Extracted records
.....

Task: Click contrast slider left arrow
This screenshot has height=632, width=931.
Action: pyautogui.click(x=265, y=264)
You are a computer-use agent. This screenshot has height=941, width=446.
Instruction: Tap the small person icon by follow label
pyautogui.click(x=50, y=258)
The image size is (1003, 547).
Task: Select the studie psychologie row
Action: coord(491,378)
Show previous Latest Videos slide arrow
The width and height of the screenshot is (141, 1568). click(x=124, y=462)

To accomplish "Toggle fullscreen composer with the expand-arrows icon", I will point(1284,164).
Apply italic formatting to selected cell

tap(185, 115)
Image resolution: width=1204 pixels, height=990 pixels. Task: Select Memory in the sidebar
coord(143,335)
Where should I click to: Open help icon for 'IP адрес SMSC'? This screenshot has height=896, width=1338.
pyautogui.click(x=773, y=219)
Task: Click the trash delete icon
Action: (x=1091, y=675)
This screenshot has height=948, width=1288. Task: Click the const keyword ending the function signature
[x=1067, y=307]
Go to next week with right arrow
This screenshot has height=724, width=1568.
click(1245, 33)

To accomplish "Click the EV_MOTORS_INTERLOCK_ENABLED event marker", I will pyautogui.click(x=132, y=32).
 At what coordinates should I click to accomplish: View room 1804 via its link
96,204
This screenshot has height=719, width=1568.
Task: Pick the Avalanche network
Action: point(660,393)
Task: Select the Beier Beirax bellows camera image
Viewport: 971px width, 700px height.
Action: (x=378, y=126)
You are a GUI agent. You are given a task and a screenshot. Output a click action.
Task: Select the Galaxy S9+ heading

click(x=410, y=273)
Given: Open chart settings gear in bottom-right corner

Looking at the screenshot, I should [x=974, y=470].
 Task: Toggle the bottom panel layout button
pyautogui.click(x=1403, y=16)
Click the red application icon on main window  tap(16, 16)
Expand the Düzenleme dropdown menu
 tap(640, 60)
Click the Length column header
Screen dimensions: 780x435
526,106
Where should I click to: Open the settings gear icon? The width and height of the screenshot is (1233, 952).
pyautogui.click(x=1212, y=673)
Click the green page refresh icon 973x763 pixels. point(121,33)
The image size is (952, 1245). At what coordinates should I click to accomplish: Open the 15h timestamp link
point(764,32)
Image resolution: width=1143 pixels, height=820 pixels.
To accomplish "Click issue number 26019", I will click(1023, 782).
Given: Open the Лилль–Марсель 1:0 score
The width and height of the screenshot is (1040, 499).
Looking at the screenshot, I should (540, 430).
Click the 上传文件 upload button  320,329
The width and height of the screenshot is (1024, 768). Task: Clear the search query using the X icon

.....

• _Work instructions_
Please print every one of the records above again, word for word and line for line, with nothing changed.

• _Written response_
Task: Click contrast slider left arrow
This screenshot has height=632, width=931.
Action: pyautogui.click(x=265, y=264)
You are a computer-use agent. This screenshot has height=941, width=446.
Instruction: Tap the small person icon by follow label
pyautogui.click(x=50, y=258)
The image size is (1003, 547).
Task: Select the studie psychologie row
Action: coord(491,378)
Show previous Latest Videos slide arrow
The width and height of the screenshot is (141, 1568). click(x=124, y=462)

To accomplish "Toggle fullscreen composer with the expand-arrows icon", I will point(1284,164).
Apply italic formatting to selected cell

tap(185, 115)
Image resolution: width=1204 pixels, height=990 pixels. Task: Select Memory in the sidebar
coord(143,335)
Where should I click to: Open help icon for 'IP адрес SMSC'? This screenshot has height=896, width=1338.
pyautogui.click(x=773, y=219)
Task: Click the trash delete icon
Action: (x=1091, y=675)
This screenshot has height=948, width=1288. Task: Click the const keyword ending the function signature
[x=1067, y=307]
Go to next week with right arrow
This screenshot has height=724, width=1568.
click(1245, 33)

To accomplish "Click the EV_MOTORS_INTERLOCK_ENABLED event marker", I will pyautogui.click(x=132, y=32).
 At what coordinates should I click to accomplish: View room 1804 via its link
96,204
This screenshot has height=719, width=1568.
Task: Pick the Avalanche network
Action: point(660,393)
Task: Select the Beier Beirax bellows camera image
Viewport: 971px width, 700px height.
Action: (x=378, y=126)
You are a GUI agent. You are given a task and a screenshot. Output a click action.
Task: Select the Galaxy S9+ heading

click(x=410, y=273)
Given: Open chart settings gear in bottom-right corner

Looking at the screenshot, I should [x=974, y=470].
 Task: Toggle the bottom panel layout button
pyautogui.click(x=1403, y=16)
Click the red application icon on main window  tap(16, 16)
Expand the Düzenleme dropdown menu
 tap(640, 60)
Click the Length column header
Screen dimensions: 780x435
526,106
Where should I click to: Open the settings gear icon? The width and height of the screenshot is (1233, 952).
pyautogui.click(x=1212, y=673)
Click the green page refresh icon 973x763 pixels. point(121,33)
The image size is (952, 1245). At what coordinates should I click to accomplish: Open the 15h timestamp link
point(764,32)
Image resolution: width=1143 pixels, height=820 pixels.
To accomplish "Click issue number 26019", I will click(1023, 782).
Given: Open the Лилль–Марсель 1:0 score
The width and height of the screenshot is (1040, 499).
Looking at the screenshot, I should (540, 430).
Click the 上传文件 upload button  320,329
The width and height of the screenshot is (1024, 768). Task: Clear the search query using the X icon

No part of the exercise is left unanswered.